The way I've tried to alleviate this problem is to install all my needed packages into a Docker image which can then be downloaded and run in a few minutes on a new system, rather than an hour. The image is based on bioconductor release version 3:14*, which uses R version 4.1.3 Visit the DockerHub image here to learn more.

On a system where docker is installed, you can run the following to get the image and then start an interactive shell:

docker pull mziemann/meth_analysis
docker run -it --entrypoint /bin/bash mziemann/meth_analysis

Once inside the image, you can access all those dependancies, and perform those analyses. You can use the wormhole tool to copy results files out of the container, or just exit the container and then use docker cp command to fetch what you need.

For those of you on a shared system without docker or sudo access, you can still use this image, but you'll need to pick a tool like singularity or udocker which doesn't require root permissions. Personally I prefer udocker as it can be installed without sudo permissions, and the process is relatively simple. Once it is installed, you type  the commands 

udocker pull mziemann/meth_analysis
udocker run mziemann/meth_analysis bash

which will pull the image and start a new container. If you need to load some data into the container, this command can "mount" a folder into a location in the container so you can work with it.

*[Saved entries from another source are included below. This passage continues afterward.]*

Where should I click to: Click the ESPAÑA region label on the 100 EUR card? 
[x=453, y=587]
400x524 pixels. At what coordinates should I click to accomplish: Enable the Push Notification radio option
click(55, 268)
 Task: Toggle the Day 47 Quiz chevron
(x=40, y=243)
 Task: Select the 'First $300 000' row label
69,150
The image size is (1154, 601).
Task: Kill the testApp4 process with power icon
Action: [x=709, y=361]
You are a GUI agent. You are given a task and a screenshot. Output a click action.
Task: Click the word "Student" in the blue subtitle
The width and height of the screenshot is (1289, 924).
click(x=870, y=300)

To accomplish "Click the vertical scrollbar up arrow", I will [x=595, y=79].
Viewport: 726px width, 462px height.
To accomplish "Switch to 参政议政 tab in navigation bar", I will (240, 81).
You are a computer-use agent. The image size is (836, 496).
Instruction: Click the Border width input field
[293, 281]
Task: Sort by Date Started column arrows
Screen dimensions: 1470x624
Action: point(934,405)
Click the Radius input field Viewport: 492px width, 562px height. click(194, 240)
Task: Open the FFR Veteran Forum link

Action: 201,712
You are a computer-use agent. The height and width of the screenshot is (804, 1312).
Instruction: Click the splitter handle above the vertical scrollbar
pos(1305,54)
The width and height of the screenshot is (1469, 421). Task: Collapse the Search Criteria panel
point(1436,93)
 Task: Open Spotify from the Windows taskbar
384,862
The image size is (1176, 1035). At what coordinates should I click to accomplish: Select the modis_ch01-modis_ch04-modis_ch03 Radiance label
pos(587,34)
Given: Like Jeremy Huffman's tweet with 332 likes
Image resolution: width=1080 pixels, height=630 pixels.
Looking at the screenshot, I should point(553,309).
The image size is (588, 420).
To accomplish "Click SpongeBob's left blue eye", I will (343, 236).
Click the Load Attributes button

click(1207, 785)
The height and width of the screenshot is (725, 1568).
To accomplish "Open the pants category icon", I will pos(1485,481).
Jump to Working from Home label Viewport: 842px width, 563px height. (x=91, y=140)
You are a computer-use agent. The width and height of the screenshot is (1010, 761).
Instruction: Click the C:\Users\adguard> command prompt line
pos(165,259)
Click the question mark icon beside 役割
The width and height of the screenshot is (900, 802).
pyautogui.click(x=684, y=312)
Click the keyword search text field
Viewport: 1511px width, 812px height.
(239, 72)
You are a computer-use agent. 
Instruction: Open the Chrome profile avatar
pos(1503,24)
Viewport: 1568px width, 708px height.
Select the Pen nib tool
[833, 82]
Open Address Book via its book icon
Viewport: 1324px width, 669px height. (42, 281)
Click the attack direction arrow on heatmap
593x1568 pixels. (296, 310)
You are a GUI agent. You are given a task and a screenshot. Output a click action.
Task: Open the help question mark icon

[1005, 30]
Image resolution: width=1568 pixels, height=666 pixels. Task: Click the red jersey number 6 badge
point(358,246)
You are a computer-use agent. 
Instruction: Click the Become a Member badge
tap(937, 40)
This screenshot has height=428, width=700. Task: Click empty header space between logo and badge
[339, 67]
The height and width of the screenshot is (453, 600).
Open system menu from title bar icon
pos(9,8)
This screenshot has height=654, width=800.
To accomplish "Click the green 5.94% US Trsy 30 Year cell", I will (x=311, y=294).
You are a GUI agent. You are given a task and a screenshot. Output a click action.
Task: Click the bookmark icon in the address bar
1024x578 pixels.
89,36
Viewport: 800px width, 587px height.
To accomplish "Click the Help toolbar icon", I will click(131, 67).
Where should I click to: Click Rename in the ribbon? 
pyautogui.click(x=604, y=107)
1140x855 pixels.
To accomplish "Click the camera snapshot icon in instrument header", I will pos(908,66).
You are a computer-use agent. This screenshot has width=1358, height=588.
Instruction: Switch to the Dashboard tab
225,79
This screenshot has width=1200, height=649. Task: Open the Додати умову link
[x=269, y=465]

udocker run --volume=/home/user/data:/analysis mziemann/meth_analysis /bin/bash

So feel free to remix the Dockerfile to your needs, create your own image for infinium methylation analysis with your favourite packages and rest easy that not only will your reproducibility be better, but installing stuff on a new computer will be a lot less painful.

*You may be wondering why I'm using a relatively old bioC version. The answer is that this is the newest one that can be supported on the server I'm using at my uni, which runs Ubuntu 20.04 LTS. I tried newer ones but it complained about missing system libraries that I could not fix.

Popular posts from this blog

Data analysis step 8: Pathway analysis with GSEA

Uploading data to GEO - which method is faster?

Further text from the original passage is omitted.